/---

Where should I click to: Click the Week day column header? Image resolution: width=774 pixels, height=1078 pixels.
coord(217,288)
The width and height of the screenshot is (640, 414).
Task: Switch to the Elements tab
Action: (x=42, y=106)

\---

Assignment
Send back all the records above word for word.

Task answer
Where should I click to: Click the Week day column header? Image resolution: width=774 pixels, height=1078 pixels.
coord(217,288)
The width and height of the screenshot is (640, 414).
Task: Switch to the Elements tab
Action: (x=42, y=106)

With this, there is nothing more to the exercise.